● **WORK INSTRUCTIONS**:
1. Using the passage on colonial slavery and New England life, decide whether each statement agrees with it: (a) Slaves in the Chesapeake tobacco region survived longer than slaves in the Deep South. (b) Slaves began to be imported from West Africa by the tens of thousands in the 1700s. (c) New England towns and churches were relatively democratic by seventeenth-century standards. Answer yes or no for each, and quote the words that decide it.
2. Print the part of the passage on colonial slavery and New England life from "With white labor" up to and including "the New World.".
3. Carry on the passage on colonial slavery and New England life from where it stops.

● **EXTRACT PROVIDED**:
--------
With white labor increasingly troublesome, slaves
(earlier a small fraction of the workforce) began to be imported from West
Africa by the tens of thousands in the 1680s, and soon became essential to
the colonial economy. Slaves in the Deep South died rapidly of disease and
overwork, but those in the Chesapeake tobacco region survived longer. Their
numbers eventually increased by natural reproduction and they developed a
distinctive African American way of life that combined African elements with
features developed in the New World.
By contrast with the South, New Englands
clean water and cool air contributed to a healthy way of life, which added ten years to the average English life span. The
New England way of life centered on strong families and tightly knit towns
and churches, which were relatively democratic and equal by seventeenth-century
standards. By the late seventeenth century, however, social and religious
tensions developed in these narrow communities, as the Salem witch hysteria
dramatically illustrates.
--------
● **DATA FOR ANALYSIS**:
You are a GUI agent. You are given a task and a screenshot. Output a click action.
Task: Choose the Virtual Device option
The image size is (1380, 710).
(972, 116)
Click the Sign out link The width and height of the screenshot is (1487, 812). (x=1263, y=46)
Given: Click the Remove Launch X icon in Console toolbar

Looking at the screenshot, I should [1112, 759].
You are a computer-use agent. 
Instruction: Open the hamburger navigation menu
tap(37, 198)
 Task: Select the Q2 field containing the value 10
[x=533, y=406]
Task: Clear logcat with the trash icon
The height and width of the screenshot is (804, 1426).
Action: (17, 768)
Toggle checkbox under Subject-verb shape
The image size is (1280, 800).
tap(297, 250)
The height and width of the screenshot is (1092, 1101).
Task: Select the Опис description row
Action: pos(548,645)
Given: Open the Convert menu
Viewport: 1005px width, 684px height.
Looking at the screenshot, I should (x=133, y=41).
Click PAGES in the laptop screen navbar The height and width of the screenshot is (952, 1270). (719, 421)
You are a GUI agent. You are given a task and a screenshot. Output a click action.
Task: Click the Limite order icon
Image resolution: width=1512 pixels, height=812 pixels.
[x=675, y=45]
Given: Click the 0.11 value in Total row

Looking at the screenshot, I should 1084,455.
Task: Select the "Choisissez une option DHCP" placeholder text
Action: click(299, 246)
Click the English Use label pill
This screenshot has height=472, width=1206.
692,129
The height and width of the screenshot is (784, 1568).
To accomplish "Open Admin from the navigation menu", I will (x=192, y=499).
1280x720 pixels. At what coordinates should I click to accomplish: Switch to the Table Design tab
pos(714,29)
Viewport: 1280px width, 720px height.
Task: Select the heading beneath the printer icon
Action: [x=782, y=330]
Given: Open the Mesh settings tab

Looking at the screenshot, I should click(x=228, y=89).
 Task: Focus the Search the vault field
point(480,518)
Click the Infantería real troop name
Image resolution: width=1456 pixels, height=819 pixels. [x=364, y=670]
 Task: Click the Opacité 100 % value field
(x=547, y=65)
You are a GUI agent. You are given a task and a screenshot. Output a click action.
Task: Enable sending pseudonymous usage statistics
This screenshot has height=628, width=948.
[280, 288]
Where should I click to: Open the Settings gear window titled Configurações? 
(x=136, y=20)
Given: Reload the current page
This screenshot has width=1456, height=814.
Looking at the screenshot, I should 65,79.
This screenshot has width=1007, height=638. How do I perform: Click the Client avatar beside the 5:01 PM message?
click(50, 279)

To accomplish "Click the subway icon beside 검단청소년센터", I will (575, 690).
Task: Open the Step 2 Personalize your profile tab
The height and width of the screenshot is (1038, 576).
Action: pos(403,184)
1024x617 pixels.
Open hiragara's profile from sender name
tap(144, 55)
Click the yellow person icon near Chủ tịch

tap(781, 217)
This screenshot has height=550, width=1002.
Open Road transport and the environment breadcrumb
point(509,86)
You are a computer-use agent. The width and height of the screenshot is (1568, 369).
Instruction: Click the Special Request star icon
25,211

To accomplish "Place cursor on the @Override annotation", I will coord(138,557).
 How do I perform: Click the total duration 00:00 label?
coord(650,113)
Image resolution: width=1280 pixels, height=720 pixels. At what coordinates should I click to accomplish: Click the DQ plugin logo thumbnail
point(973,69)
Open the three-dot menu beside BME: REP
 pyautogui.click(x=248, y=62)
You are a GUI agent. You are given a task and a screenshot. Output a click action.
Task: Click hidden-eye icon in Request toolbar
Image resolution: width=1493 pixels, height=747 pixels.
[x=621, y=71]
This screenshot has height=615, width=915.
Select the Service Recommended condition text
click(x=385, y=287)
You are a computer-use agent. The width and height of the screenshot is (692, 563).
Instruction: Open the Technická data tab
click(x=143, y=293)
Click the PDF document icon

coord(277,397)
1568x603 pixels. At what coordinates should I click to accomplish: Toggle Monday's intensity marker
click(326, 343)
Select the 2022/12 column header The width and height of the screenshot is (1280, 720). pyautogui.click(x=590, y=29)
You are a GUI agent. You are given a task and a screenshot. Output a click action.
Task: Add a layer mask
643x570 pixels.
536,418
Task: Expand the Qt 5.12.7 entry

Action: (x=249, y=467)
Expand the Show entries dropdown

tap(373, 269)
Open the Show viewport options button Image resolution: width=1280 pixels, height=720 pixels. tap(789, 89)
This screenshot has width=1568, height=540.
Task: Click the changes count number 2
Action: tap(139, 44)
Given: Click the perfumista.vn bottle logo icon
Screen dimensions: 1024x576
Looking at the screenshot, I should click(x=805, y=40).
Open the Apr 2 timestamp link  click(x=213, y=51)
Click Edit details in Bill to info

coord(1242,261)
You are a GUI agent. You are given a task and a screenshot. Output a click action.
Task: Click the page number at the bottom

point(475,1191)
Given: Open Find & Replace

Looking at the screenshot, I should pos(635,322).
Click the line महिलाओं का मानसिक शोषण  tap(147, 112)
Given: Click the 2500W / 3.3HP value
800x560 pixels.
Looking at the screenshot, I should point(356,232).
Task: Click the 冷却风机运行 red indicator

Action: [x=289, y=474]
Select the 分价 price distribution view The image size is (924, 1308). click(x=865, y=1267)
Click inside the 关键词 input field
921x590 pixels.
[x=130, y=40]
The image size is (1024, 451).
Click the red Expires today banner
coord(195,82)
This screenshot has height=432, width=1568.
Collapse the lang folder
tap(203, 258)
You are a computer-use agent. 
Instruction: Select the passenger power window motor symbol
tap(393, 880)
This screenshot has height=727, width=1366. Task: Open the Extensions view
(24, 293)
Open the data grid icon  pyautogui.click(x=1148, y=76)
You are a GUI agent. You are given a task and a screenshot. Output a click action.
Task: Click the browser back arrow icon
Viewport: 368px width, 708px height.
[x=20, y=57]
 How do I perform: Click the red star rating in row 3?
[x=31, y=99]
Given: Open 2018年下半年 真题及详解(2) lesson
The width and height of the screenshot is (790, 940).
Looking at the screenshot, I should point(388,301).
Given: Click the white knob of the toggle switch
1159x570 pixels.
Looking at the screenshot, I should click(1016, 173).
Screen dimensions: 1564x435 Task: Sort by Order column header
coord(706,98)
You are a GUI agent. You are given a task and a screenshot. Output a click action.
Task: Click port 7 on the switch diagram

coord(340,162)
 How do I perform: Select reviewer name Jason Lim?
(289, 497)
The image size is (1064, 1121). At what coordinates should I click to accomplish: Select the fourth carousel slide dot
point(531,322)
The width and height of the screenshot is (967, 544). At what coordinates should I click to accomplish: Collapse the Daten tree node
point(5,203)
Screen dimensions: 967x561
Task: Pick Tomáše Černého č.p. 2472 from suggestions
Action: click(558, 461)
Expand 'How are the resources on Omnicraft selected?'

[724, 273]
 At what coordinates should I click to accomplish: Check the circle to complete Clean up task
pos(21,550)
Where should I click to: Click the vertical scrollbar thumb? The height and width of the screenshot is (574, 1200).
--------
● **ANSWERS TO THE PROBLEMS**:
1.
(a) Yes: "Slaves in the Deep South died rapidly of disease and overwork, but those in the Chesapeake tobacco region survived longer."
(b) No: "began to be imported from West Africa by the tens of thousands in the 1680s"
(c) Yes: "which were relatively democratic and equal by seventeenth-century standards"

2.
With white labor increasingly troublesome, slaves
(earlier a small fraction of the workforce) began to be imported from West
Africa by the tens of thousands in the 1680s, and soon became essential to
the colonial economy. Slaves in the Deep South died rapidly of disease and
overwork, but those in the Chesapeake tobacco region survived longer. Their
numbers eventually increased by natural reproduction and they developed a
distinctive African American way of life that combined African elements with
features developed in the New World.

3.
Rocky soil forced many New Englanders to turn
to fishing and merchant shipping for their livelihoods. Their difficult lives
and stern religion made New Englanders tough, idealistic, purposeful, and
resourceful. In later years they spread these same values across much of American
society.
Seventeenth-century American society was still
almost entirely simple and agrarian. Would-be aristocrats who tried to recreate
the social hierarchies of Europe were generally frustrated.